→ Task to carry out: Below is a block of entries; repeat exactly the lines starting at the line that contains "Given: Open the" and ending at the line that contains "You are a GUI", both included.

→ Data:

════════════════════

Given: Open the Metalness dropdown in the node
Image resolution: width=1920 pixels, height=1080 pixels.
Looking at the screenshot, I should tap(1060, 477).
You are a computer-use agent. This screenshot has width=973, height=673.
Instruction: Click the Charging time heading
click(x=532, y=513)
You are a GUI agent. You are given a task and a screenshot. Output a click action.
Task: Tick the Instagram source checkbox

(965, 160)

════════════════════

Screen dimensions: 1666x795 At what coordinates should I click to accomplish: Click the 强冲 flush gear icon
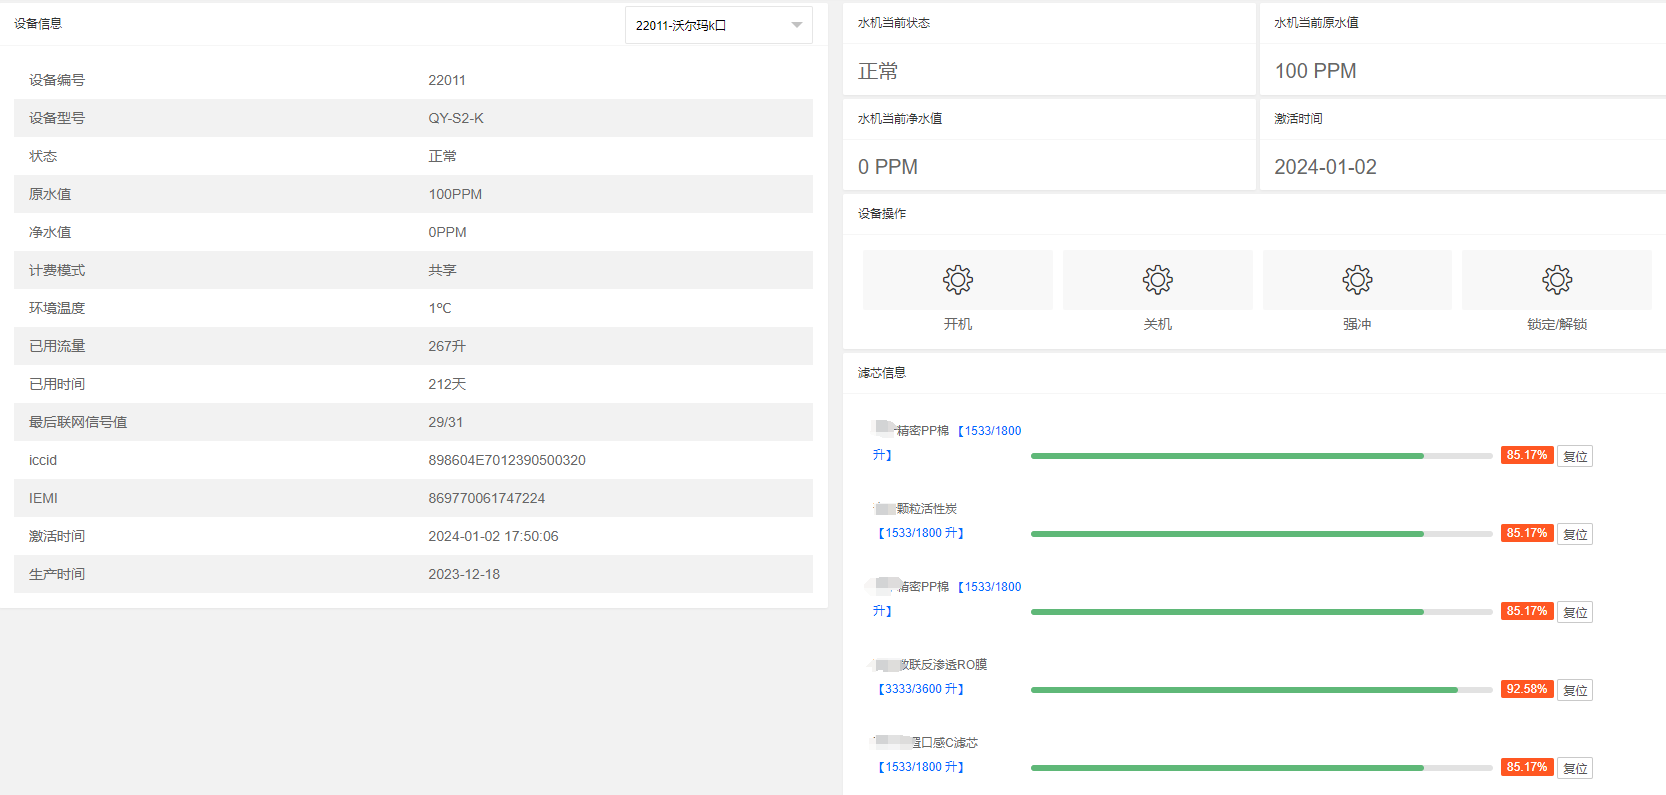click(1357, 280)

════════════════════

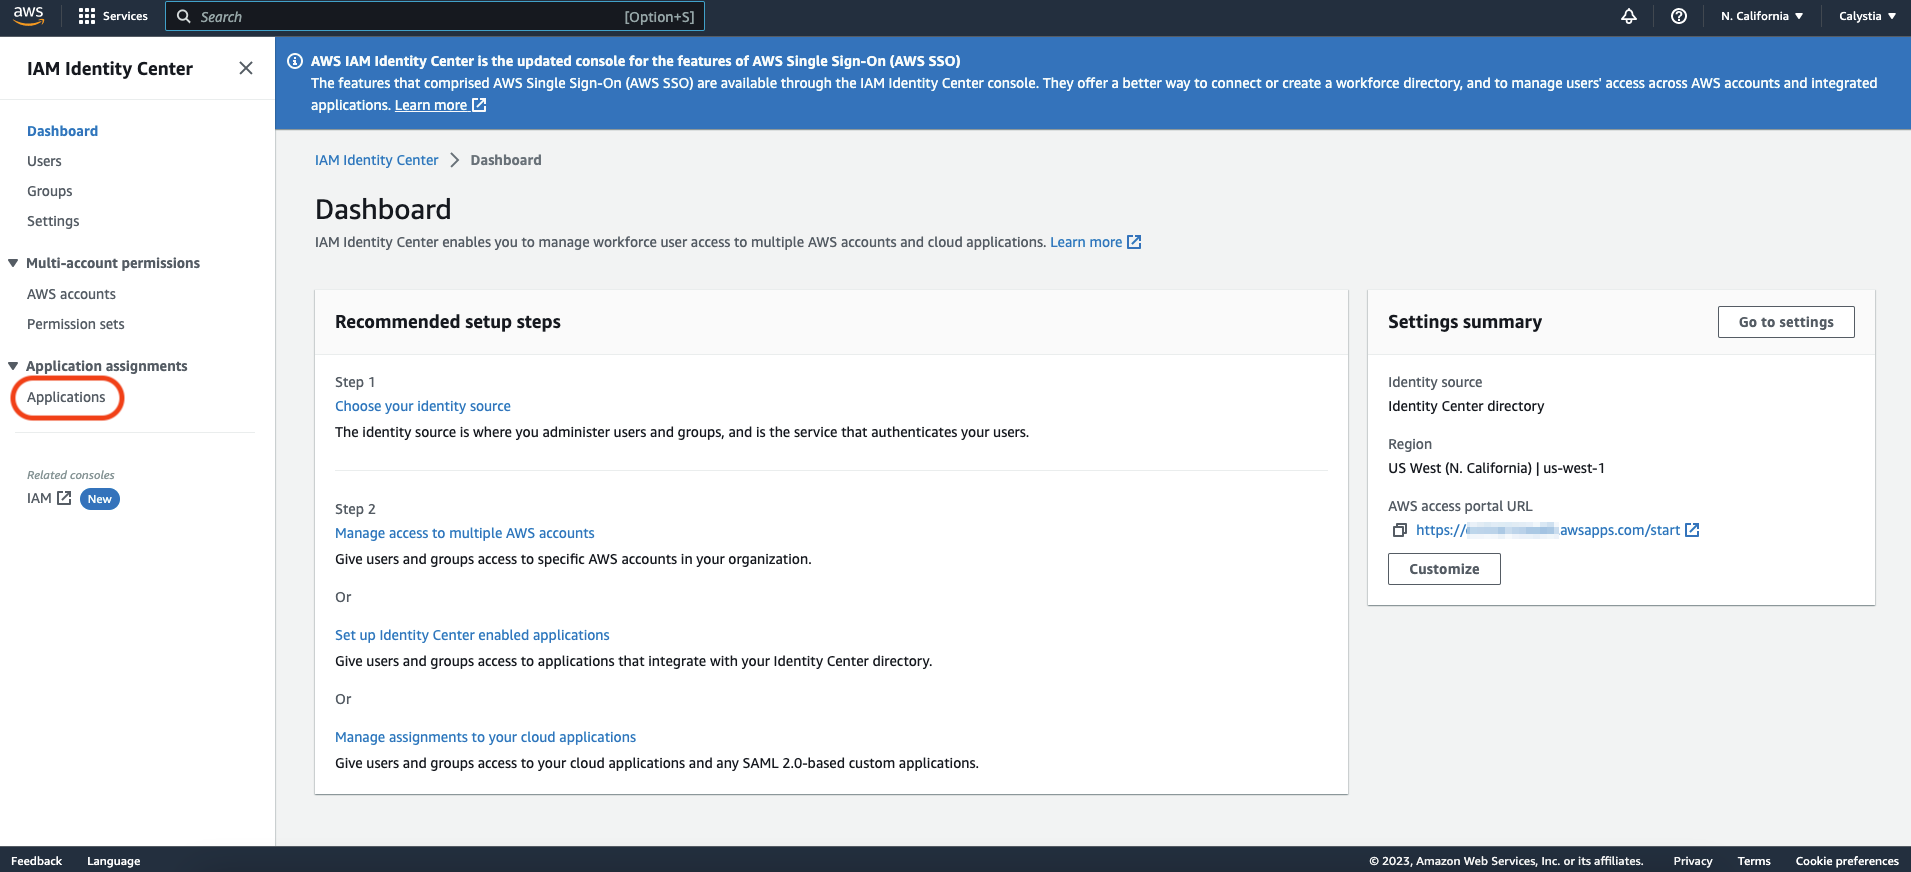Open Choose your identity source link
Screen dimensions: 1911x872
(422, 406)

════════════════════

→ Exercise solution:
Given: Open the Metalness dropdown in the node
Image resolution: width=1920 pixels, height=1080 pixels.
Looking at the screenshot, I should tap(1060, 477).
You are a computer-use agent. This screenshot has width=973, height=673.
Instruction: Click the Charging time heading
click(x=532, y=513)
You are a GUI agent. You are given a task and a screenshot. Output a click action.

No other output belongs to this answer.